The Machine in the Middle

July 12, 2020

When you meet someone and you shake hands and make eye contact, there's a human connection. In that moment, in that space and time, there's only two people and no one else.

When you connect to someone on social media, there's Facebook or Twitter in between you.

There's an amount of trust you hand over to them to facilitate your connections. Maybe this is good, maybe this is bad. They serve as a shield to protect you, but they also have their own agenda. I won't speculate beyond that for now, but you do pay for these services with your data and these services know you intimately.

I'm prompted to write to you today, because of hyperlinks; those predominately blue things you click that bring you from one webpage to the next.

When the internet was first created, it was for the sharing of knowledge and information. Think about research papers that cite and reference other texts. When you've written research papers in the past, you had a bibliography with all these references; readers can follow these citations to their sources.

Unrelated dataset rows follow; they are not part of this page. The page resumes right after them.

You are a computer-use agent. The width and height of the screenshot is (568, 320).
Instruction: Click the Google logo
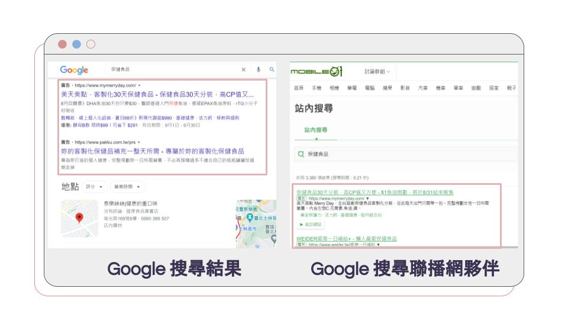(x=74, y=70)
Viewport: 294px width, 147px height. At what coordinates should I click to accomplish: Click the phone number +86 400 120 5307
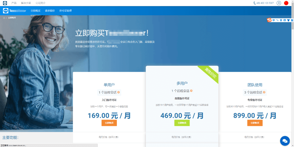[x=263, y=3]
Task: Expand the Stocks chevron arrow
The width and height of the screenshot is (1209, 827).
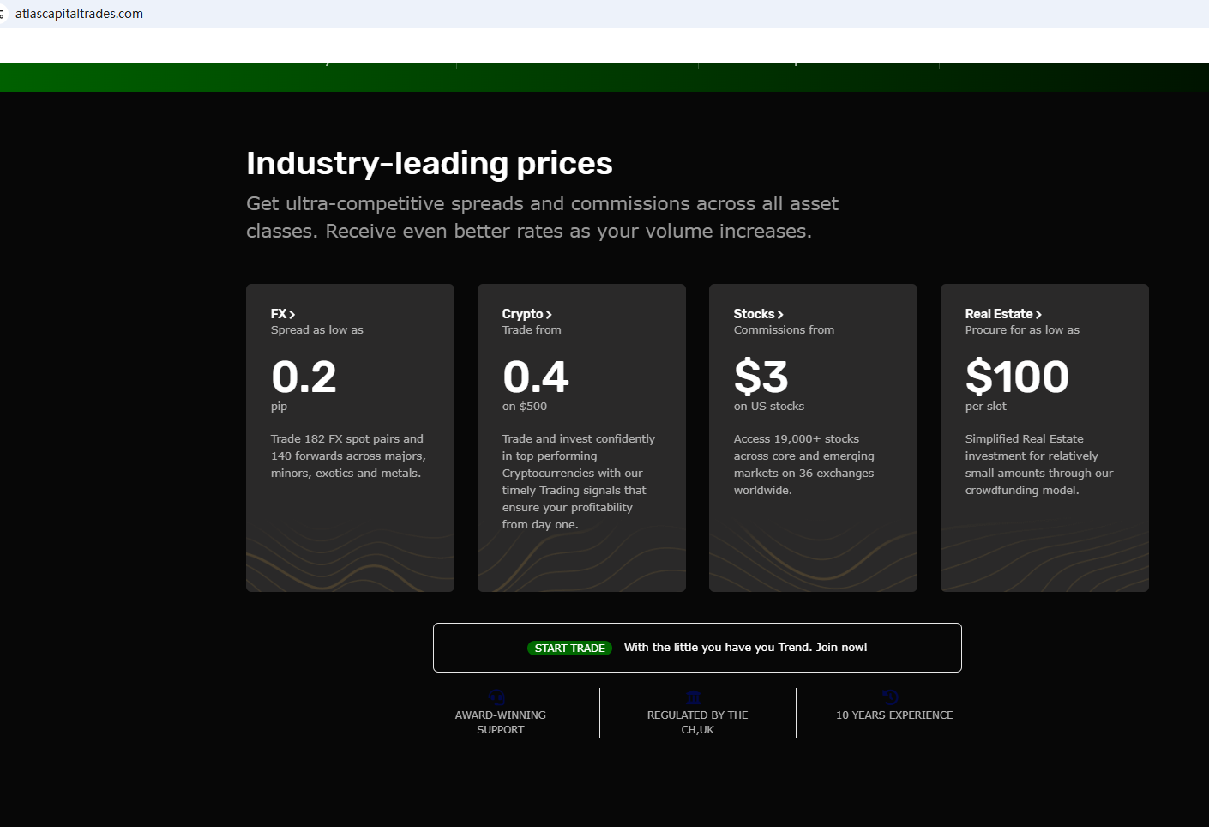Action: (780, 315)
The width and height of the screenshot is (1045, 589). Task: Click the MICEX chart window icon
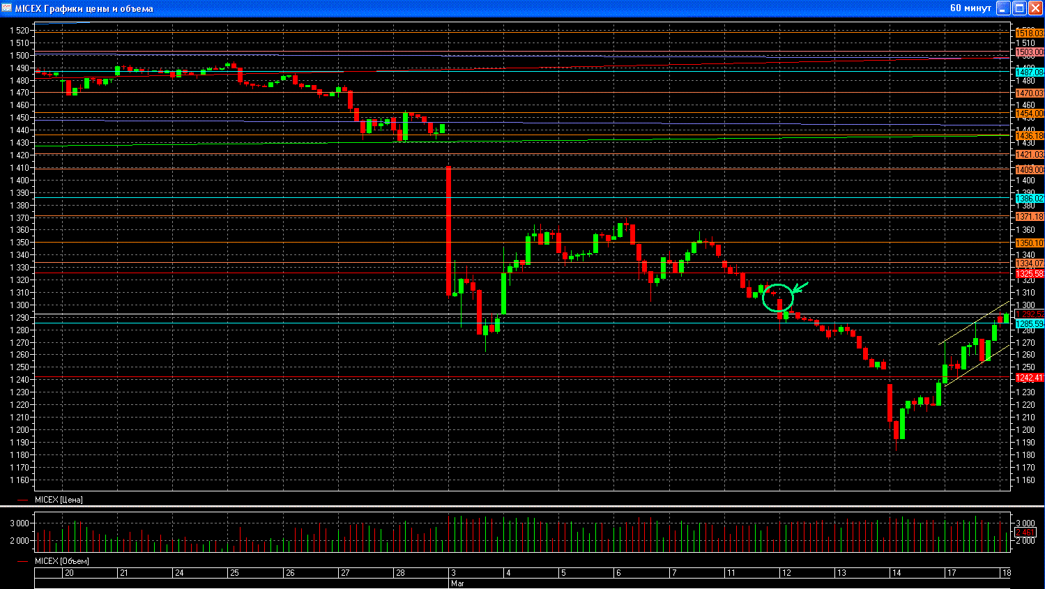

As someone reading a bibliography, you'd need to head to a library to check out the texts to validate the claims you've read. You're trusting the author was operating in good faith, but verifying their claims as you're forming your opinions. You're also depending on the library to have not altered the texts for any reasons.

Hyperlinks simplify this process by allowing content hosted online to be linked from one webpage to the next. You can fact check information without leaving your couch. The trade-off is that you need to trust the webpage you are on and the webpage you are going to.

One of the most common types of attacks you should guard against is Phishing.

Say you've got a PayPal account. To use it, you visit paypal.com and log in with your email and password.

Imagine you got an email with a subject line “PayPal Alert: Insufficient Balance, Overdraft $489.05”. You panic a little. I don't even have that much in savings. Frantically, you open the email. You see the PayPal logo and the body of the email continues:

Dear faithful PayPal customer, we have taken proactive action on your behalf for your recent purchase of $489.05. Your bank alerted us you had insufficient funds. To avoid an overdraft fee, and because your account is in such good standing with us, we extended you a line of credit in the full amount of your purchase. However, you must reimburse us within 24 hours or apply for financing by visiting paypa1.com.

You ride a roller coaster of emotions. “This wasn't me, I'm so screwed, I need to get this fixed, but I'm a little flattered about how highly PayPal thinks of me.” You quickly click the link in the email. You're brought to a login page that has the PayPal logo and an email and password form.

You quickly fill out the email and password, you're logged in! But you're also hacked. Anything beyond this point is to keep the ruse going longer so you don't realize what just happened. And maybe to milk you a little further.

Maybe they even show the $489.05 credit. Maybe there's a number you can call for customer support where they tell you they'll cancel the purchase because they trust you that it's fraudulent. However, they need to verify your identity. It's simple, just provide your Social Security Number.

Are you wondering how you got hacked? Let's compare those two links from above. Your account is with paypal.com, but the email links you to paypa1.com. Don't see the difference?

paypal.com paypa1.com

It's really easy to gloss over, but a lowercase L and the number 1 can look indistinguishable with the right font against an unsuspecting target. In this example, paypa1.com is owned by some hacker to Phish for your email and password. Statistically you use the same combination for more than just PayPal, maybe even for your email account itself. If that's true, that's ungood.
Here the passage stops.